JAKARTA, Indonesia's communications and information minister Rudiantara has threatened to shut down Facebook in the country if there is evidence of citizens' personal data being harvested or if it fails to tackle fake news in the upcoming elections.

In an interview, Rudiantara said: "If I have to shut them down, then I will do it."

The minister acknowledged that Indonesia had previously blocked messaging app Telegram. "I did it. I have no hesitation to do it again," he said.

Facebook has come under mounting pressure across the globe following revelations of a major scandal involving the data of 50 million of its users obtained by data analytics firm Cambridge Analytica.

The firm has been linked to US President Donald Trump's election campaign.

The minister said he had sought assurances from Facebook representatives in Indonesia that no Indonesian user's data was among the cache harvested by Cambridge Analytica.

He added that Facebook said it would reply to his query this week.

The minister added that Facebook could face severe penalties if it is found to have failed to comply with Indonesia's regulations. "There are administrative sanctions. I can issue the warning letter to them. There will also be criminal sanctions," he said.

He said employees of the social media giant could face up to 12 years in jail and a fine of up to US$873,000. "I want an undertaking that there were no Indonesian Facebook users whose information or data was used by Cambridge Analytica," he said. "If that is the case, I can chase them, ask the police."

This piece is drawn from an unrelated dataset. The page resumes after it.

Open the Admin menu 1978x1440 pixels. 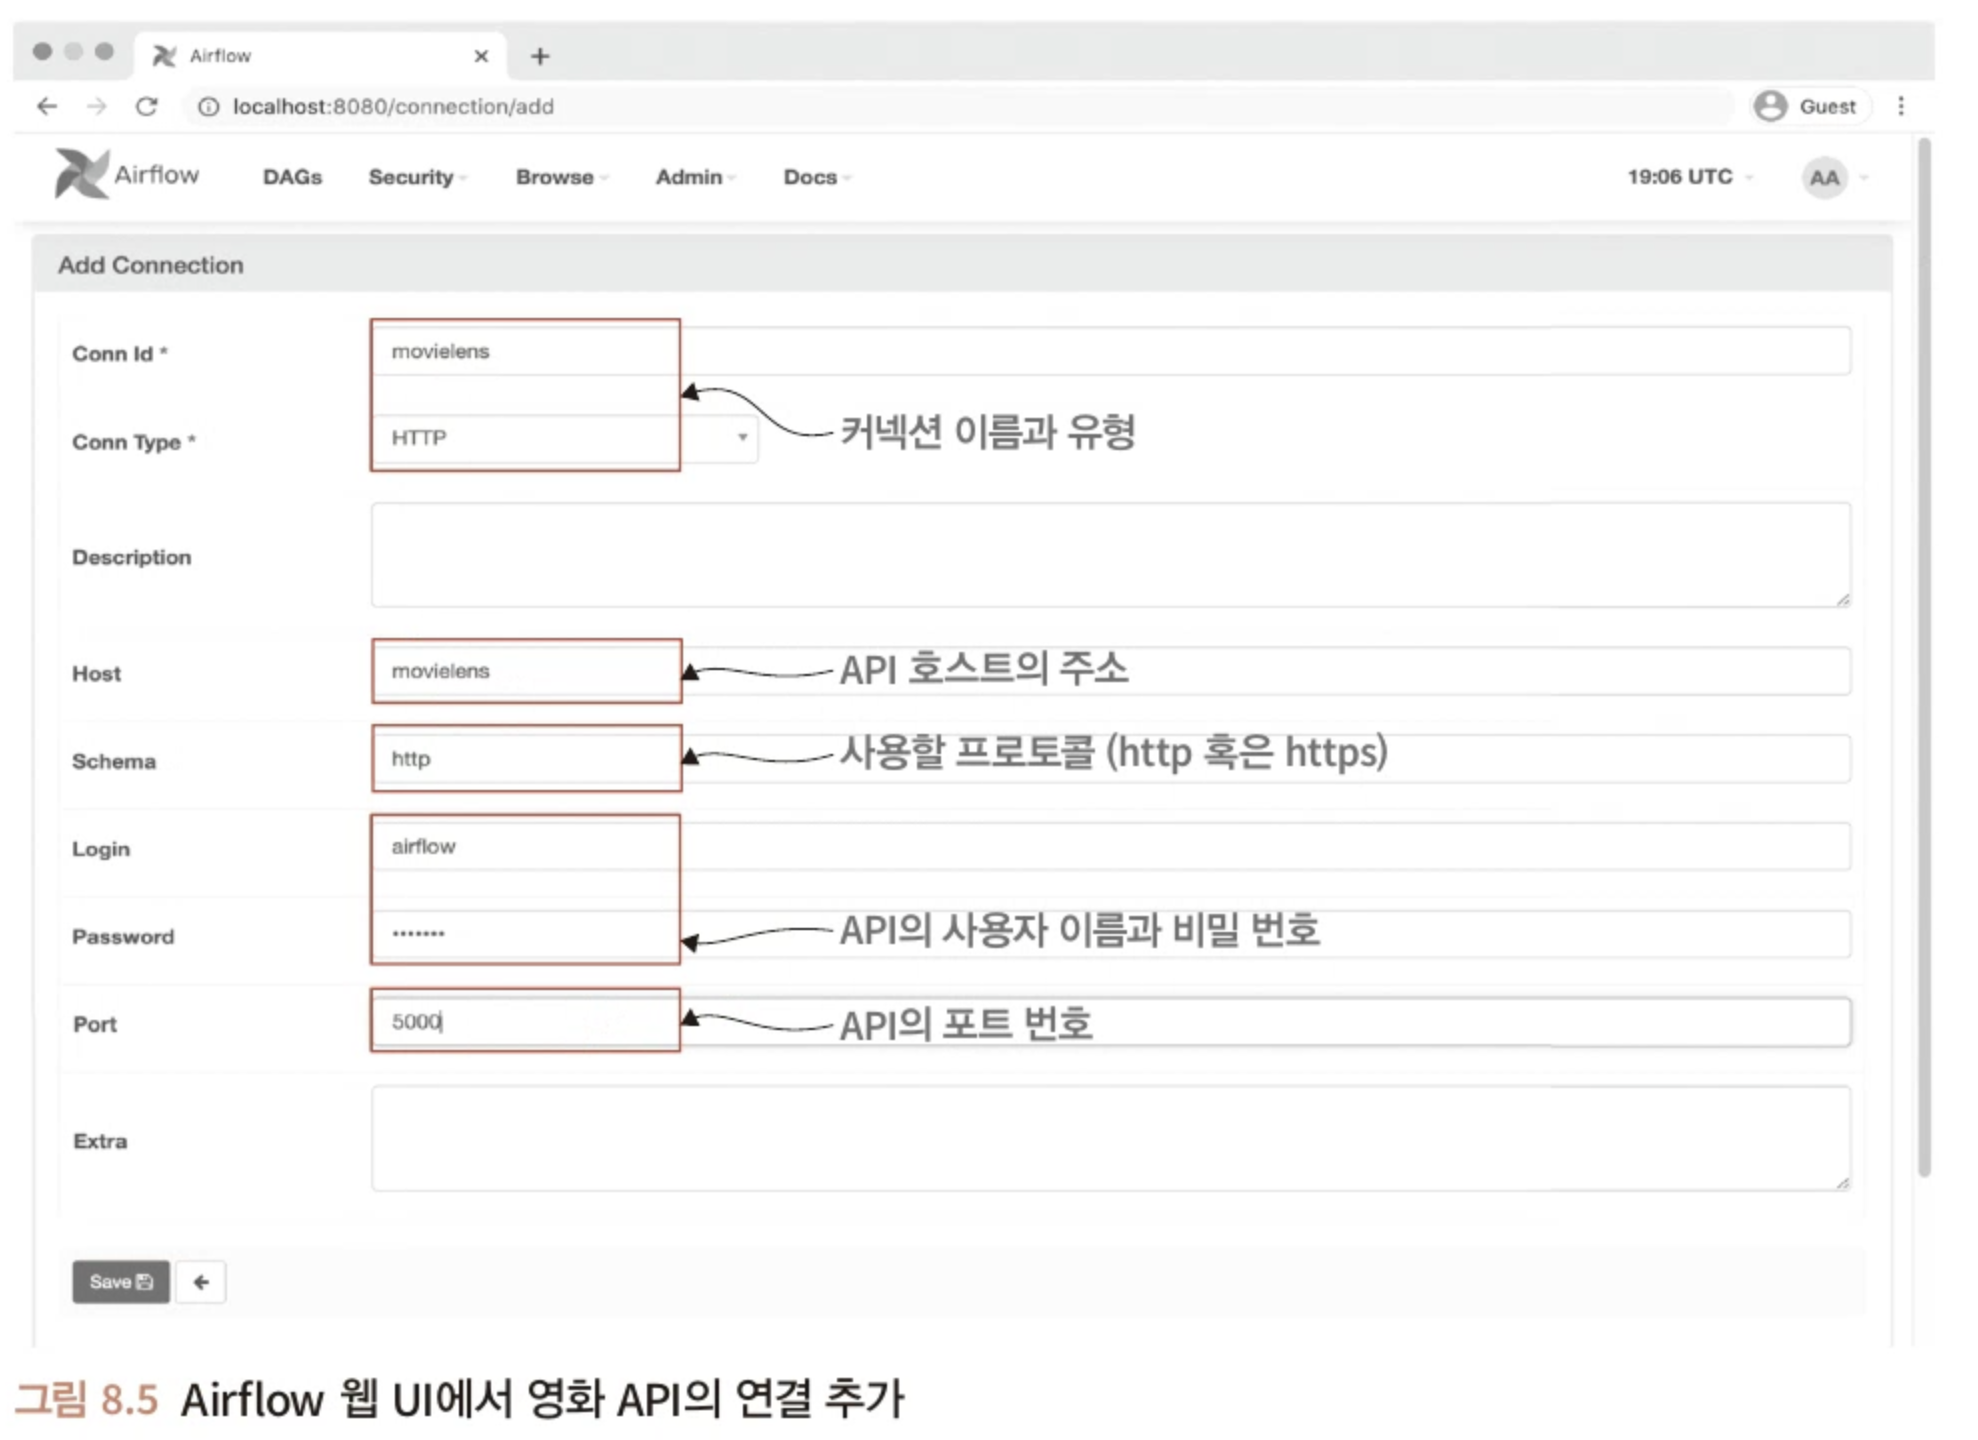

The minister also expressed concern about how personal information of individual voters might be used by domestic and external actors during elections in Indonesia.

He said: "I have to watch out, whether it's internal from within the country or outside of the country. But the most important thing is we have to look at controls for platforms."

"If you are not able to manage your platform to support the stability of Indonesia that means your intention to be in Indonesia is not for business, it's for something else."